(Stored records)
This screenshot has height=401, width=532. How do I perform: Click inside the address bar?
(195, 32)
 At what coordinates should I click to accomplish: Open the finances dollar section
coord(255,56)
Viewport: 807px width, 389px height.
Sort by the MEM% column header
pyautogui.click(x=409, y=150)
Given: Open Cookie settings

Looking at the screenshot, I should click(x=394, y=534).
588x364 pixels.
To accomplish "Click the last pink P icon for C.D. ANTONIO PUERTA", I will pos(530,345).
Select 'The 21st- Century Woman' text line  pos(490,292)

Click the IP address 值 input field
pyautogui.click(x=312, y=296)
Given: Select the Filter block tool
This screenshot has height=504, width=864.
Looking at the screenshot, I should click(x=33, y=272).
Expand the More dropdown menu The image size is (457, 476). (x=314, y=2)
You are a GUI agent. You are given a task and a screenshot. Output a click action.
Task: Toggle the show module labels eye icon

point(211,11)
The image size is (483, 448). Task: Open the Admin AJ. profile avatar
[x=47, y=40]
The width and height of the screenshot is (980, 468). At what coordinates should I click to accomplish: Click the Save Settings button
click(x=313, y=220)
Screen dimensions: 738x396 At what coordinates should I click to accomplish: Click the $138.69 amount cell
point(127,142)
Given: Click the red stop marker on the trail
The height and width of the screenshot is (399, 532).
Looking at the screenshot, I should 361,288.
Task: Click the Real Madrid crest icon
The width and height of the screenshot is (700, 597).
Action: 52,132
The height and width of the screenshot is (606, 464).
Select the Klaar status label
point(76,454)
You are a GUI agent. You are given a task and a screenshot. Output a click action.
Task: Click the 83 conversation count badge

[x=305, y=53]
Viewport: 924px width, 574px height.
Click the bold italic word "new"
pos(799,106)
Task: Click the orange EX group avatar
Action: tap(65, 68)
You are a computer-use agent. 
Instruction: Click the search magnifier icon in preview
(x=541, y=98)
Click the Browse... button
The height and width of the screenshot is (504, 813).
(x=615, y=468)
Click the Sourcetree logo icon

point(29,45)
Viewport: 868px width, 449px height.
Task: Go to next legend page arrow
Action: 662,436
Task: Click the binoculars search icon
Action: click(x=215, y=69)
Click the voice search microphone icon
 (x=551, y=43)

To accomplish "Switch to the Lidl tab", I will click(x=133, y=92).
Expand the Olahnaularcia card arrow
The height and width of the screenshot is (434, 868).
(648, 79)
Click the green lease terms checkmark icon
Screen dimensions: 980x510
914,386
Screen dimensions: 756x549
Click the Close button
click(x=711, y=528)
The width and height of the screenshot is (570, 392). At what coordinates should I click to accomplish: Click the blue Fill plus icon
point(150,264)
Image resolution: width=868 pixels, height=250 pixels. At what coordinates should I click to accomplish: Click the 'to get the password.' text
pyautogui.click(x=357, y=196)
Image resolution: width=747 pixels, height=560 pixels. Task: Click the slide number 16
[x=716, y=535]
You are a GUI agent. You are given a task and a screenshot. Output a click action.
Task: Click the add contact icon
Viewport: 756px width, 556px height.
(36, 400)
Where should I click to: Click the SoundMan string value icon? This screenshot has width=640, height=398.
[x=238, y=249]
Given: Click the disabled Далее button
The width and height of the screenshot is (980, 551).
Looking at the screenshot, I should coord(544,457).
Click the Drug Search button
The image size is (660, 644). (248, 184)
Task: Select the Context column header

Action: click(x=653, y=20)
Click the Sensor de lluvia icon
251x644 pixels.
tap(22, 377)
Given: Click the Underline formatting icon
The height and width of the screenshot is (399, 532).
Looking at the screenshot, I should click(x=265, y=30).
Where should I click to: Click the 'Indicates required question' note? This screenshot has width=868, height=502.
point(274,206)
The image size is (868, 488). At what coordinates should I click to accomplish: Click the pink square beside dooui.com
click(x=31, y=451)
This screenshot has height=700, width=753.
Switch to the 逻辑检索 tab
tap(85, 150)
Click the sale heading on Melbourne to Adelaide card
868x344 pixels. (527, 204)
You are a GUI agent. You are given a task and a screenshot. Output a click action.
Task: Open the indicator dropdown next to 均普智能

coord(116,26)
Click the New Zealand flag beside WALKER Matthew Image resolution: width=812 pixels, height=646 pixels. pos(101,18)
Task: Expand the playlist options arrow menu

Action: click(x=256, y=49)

**YOUR TASK**. A faithful retyping of every entry above is the task.

**SOLUTION TO THIS EXERCISE**.
This screenshot has height=401, width=532. How do I perform: Click inside the address bar?
(195, 32)
 At what coordinates should I click to accomplish: Open the finances dollar section
coord(255,56)
Viewport: 807px width, 389px height.
Sort by the MEM% column header
pyautogui.click(x=409, y=150)
Given: Open Cookie settings

Looking at the screenshot, I should click(x=394, y=534).
588x364 pixels.
To accomplish "Click the last pink P icon for C.D. ANTONIO PUERTA", I will pos(530,345).
Select 'The 21st- Century Woman' text line  pos(490,292)

Click the IP address 值 input field
pyautogui.click(x=312, y=296)
Given: Select the Filter block tool
This screenshot has height=504, width=864.
Looking at the screenshot, I should click(x=33, y=272).
Expand the More dropdown menu The image size is (457, 476). (x=314, y=2)
You are a GUI agent. You are given a task and a screenshot. Output a click action.
Task: Toggle the show module labels eye icon

point(211,11)
The image size is (483, 448). Task: Open the Admin AJ. profile avatar
[x=47, y=40]
The width and height of the screenshot is (980, 468). At what coordinates should I click to accomplish: Click the Save Settings button
click(x=313, y=220)
Screen dimensions: 738x396 At what coordinates should I click to accomplish: Click the $138.69 amount cell
point(127,142)
Given: Click the red stop marker on the trail
The height and width of the screenshot is (399, 532).
Looking at the screenshot, I should 361,288.
Task: Click the Real Madrid crest icon
The width and height of the screenshot is (700, 597).
Action: 52,132
The height and width of the screenshot is (606, 464).
Select the Klaar status label
point(76,454)
You are a GUI agent. You are given a task and a screenshot. Output a click action.
Task: Click the 83 conversation count badge

[x=305, y=53]
Viewport: 924px width, 574px height.
Click the bold italic word "new"
pos(799,106)
Task: Click the orange EX group avatar
Action: tap(65, 68)
You are a computer-use agent. 
Instruction: Click the search magnifier icon in preview
(x=541, y=98)
Click the Browse... button
The height and width of the screenshot is (504, 813).
(x=615, y=468)
Click the Sourcetree logo icon

point(29,45)
Viewport: 868px width, 449px height.
Task: Go to next legend page arrow
Action: 662,436
Task: Click the binoculars search icon
Action: click(x=215, y=69)
Click the voice search microphone icon
 (x=551, y=43)

To accomplish "Switch to the Lidl tab", I will click(x=133, y=92).
Expand the Olahnaularcia card arrow
The height and width of the screenshot is (434, 868).
(648, 79)
Click the green lease terms checkmark icon
Screen dimensions: 980x510
914,386
Screen dimensions: 756x549
Click the Close button
click(x=711, y=528)
The width and height of the screenshot is (570, 392). At what coordinates should I click to accomplish: Click the blue Fill plus icon
point(150,264)
Image resolution: width=868 pixels, height=250 pixels. At what coordinates should I click to accomplish: Click the 'to get the password.' text
pyautogui.click(x=357, y=196)
Image resolution: width=747 pixels, height=560 pixels. Task: Click the slide number 16
[x=716, y=535]
You are a GUI agent. You are given a task and a screenshot. Output a click action.
Task: Click the add contact icon
Viewport: 756px width, 556px height.
(36, 400)
Where should I click to: Click the SoundMan string value icon? This screenshot has width=640, height=398.
[x=238, y=249]
Given: Click the disabled Далее button
The width and height of the screenshot is (980, 551).
Looking at the screenshot, I should coord(544,457).
Click the Drug Search button
The image size is (660, 644). (248, 184)
Task: Select the Context column header

Action: click(x=653, y=20)
Click the Sensor de lluvia icon
251x644 pixels.
tap(22, 377)
Given: Click the Underline formatting icon
The height and width of the screenshot is (399, 532).
Looking at the screenshot, I should click(x=265, y=30).
Where should I click to: Click the 'Indicates required question' note? This screenshot has width=868, height=502.
point(274,206)
The image size is (868, 488). At what coordinates should I click to accomplish: Click the pink square beside dooui.com
click(x=31, y=451)
This screenshot has height=700, width=753.
Switch to the 逻辑检索 tab
tap(85, 150)
Click the sale heading on Melbourne to Adelaide card
868x344 pixels. (527, 204)
You are a GUI agent. You are given a task and a screenshot. Output a click action.
Task: Open the indicator dropdown next to 均普智能

coord(116,26)
Click the New Zealand flag beside WALKER Matthew Image resolution: width=812 pixels, height=646 pixels. pos(101,18)
Task: Expand the playlist options arrow menu

Action: click(x=256, y=49)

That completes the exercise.